Inslee’s final budget included funding for only up to $22 million for foundational public health services for the county health departments, the Washington Department of Health and local tribes. The amount was $80 million short of their final request.
In the governor’s budget, the $22 million was split between $10 million from the state’s general fund and $12 million generated from the state’s new vaping tax. In July, Melnick told the Clark County Board of Health the vaping tax was likely to fall short of that $12 million. Given the string of lung injuries and bans around vaping products, Melnick said the tax will definitely fall short of the $12 million.
Lentz said the vaping tax is not a sustainable funding solution for Public Health.
“Last year, when we talked about the vape tax, our ideal is that people don’t vape,” Lentz said. “We certainly don’t want to be in a position, where in order to pay for your public health, you need to go out and start vaping. That’s ridiculous. Anywhere we are taxing a sin to help the prevention of it, that’s counter-intuitive.”
New hope
Lentz, Blom and Melnick are in favor of House Bill 2679 and Senate Bill 6451, which would significantly increase funding for foundational health services. The proposed bills would take a percentage of excess surplus dollars from nonprofit health insurers in Washington such as Kaiser Permanente and Premera Blue Cross. Some money from the bill would also help Washingtonians purchase health insurance coverage.
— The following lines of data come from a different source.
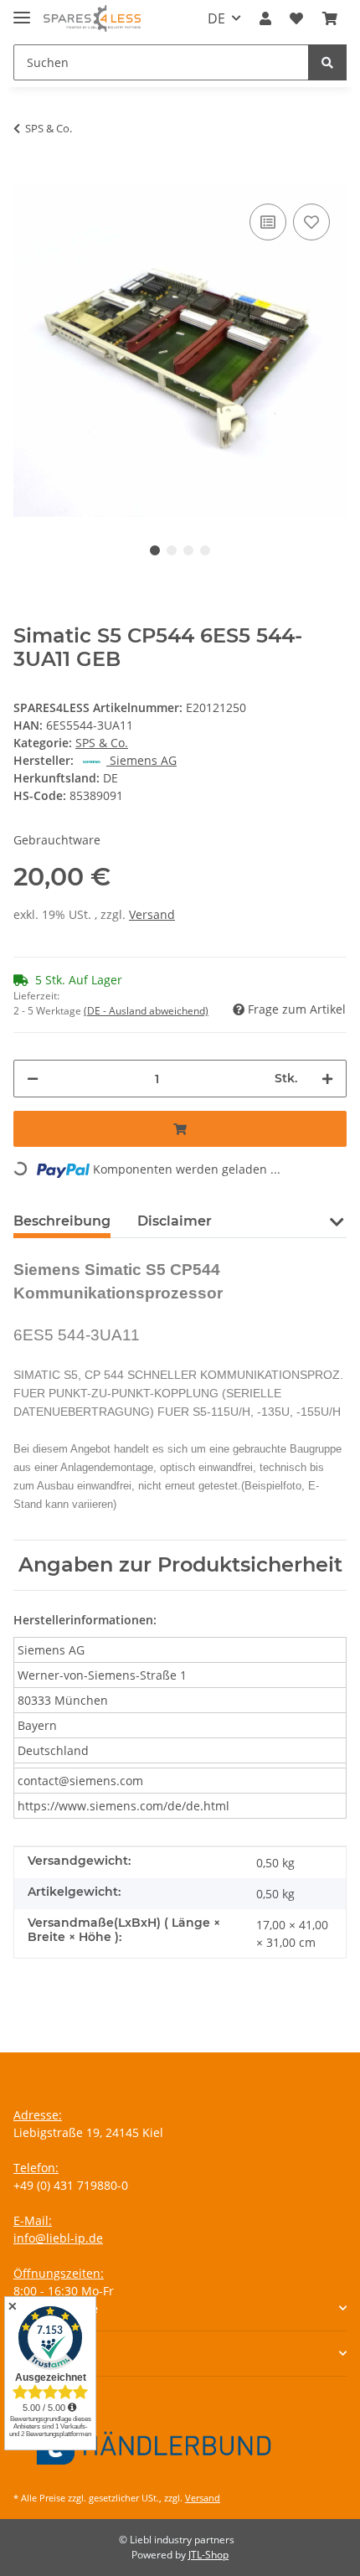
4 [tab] (205, 550)
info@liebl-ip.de (58, 2238)
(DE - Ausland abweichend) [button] (146, 1011)
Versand (152, 914)
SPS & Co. (101, 743)
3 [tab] (188, 550)
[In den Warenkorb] (26, 174)
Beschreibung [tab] (62, 1221)
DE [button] (216, 18)
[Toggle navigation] (21, 10)
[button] (265, 18)
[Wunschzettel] (296, 18)
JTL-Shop (208, 2555)
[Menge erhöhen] (327, 1079)
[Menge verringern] (32, 1079)
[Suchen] (327, 62)
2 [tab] (172, 550)
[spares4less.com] (92, 19)
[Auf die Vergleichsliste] (267, 222)
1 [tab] (155, 550)
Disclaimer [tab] (174, 1221)
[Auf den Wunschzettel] (311, 222)
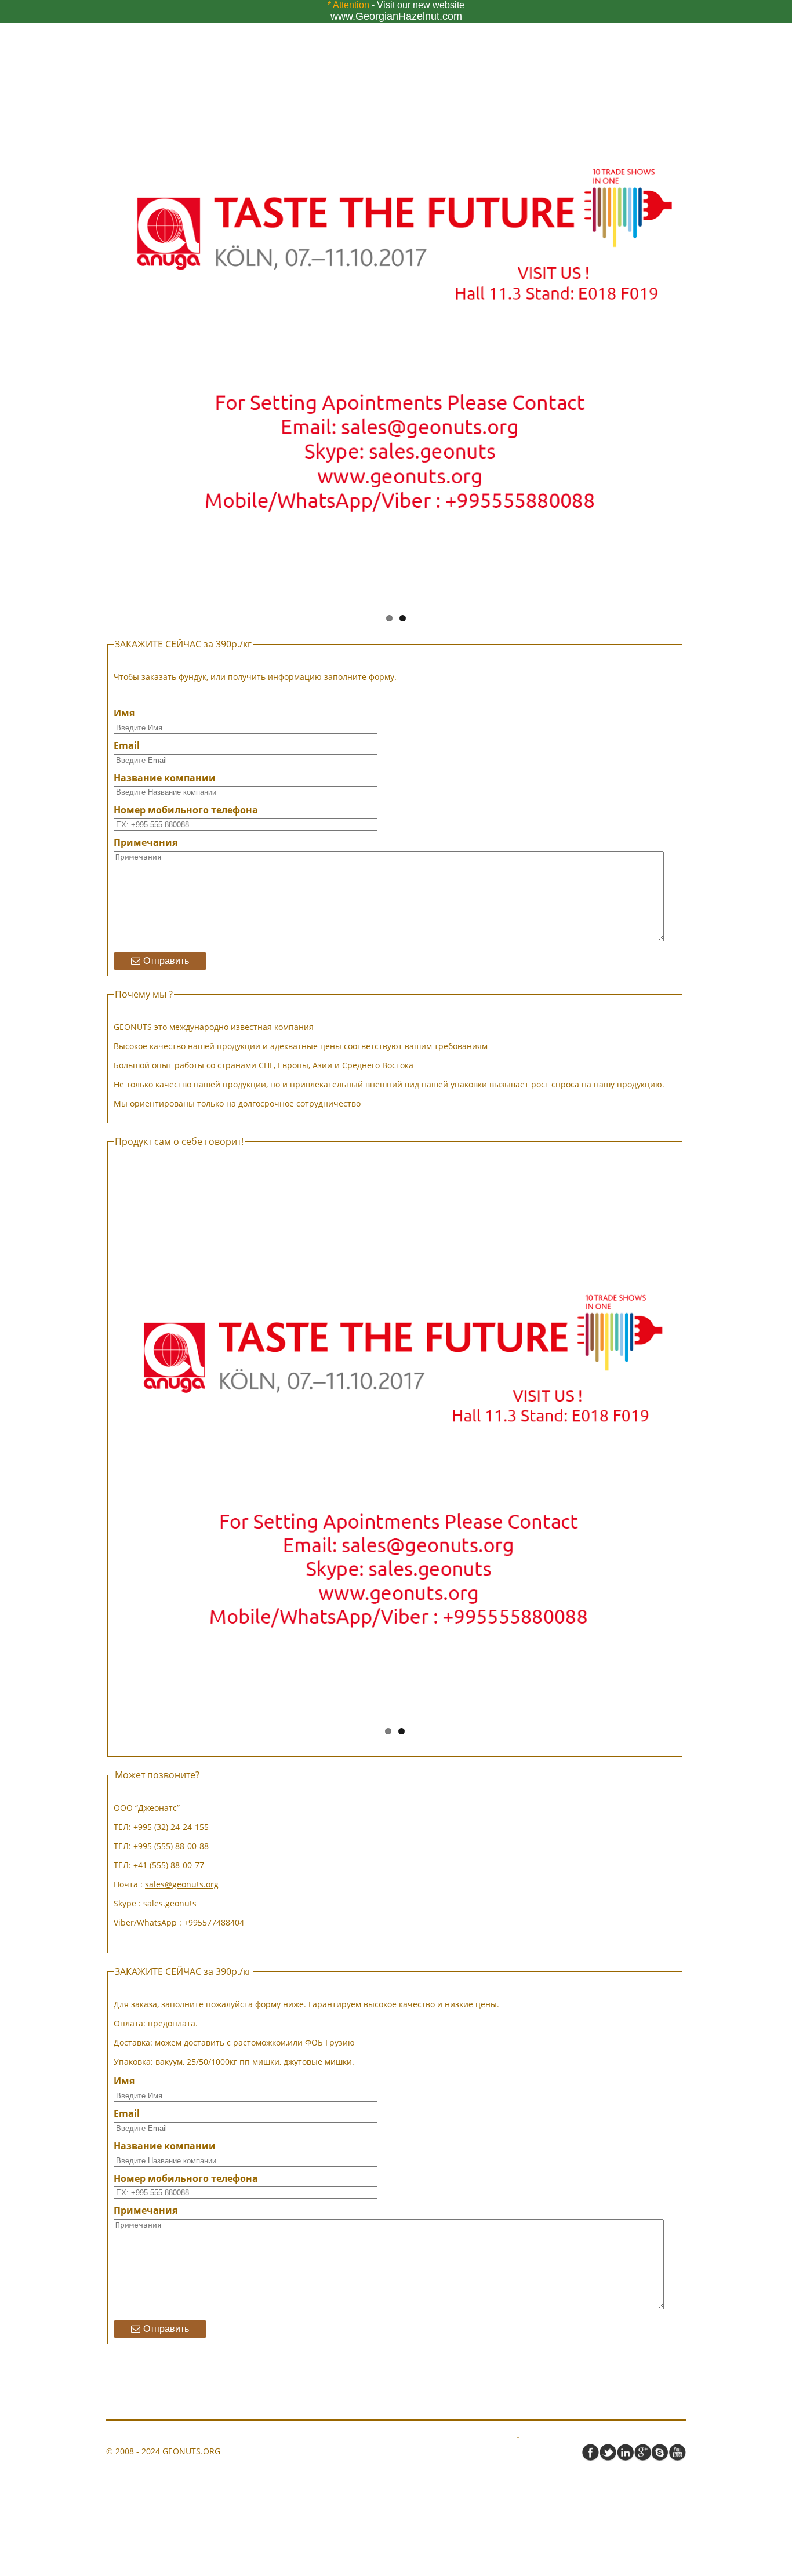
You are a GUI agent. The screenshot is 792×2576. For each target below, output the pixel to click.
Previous (91, 310)
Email (127, 746)
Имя (124, 713)
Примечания (145, 842)
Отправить (166, 961)
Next (700, 310)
According to the Kitsap Sun, nonprofit surplus levels from nonprofit health insurance companies in Washington have risen to $4.4 billion. Surplus is supposed to be carried in case of emergencies, but the excess has grown too high, Blom and Lentz said.
HB 2679 and SB 6451 propose to take a small percentage of that surplus and use that money to provide an estimated $162 million a biennium for foundational public health services, or $81 million a year, Blom said. That’s almost eight times more than the proposed amount coming from the vape tax.
Blom and Lentz said nonprofit insurance companies shouldn’t be sitting on dollar amounts that large, especially while insurance premiums rise. They feel those nonprofits should either reinvest in their organizations to help the community, or give back to the communities they operate in.
“They are sitting on money that got there from ratepayers in Washington,” Blom said. “That’s money that we have paid to them, and now they’re just sitting on it. This is an opportunity for that money to come back, and really help the ratepayers.”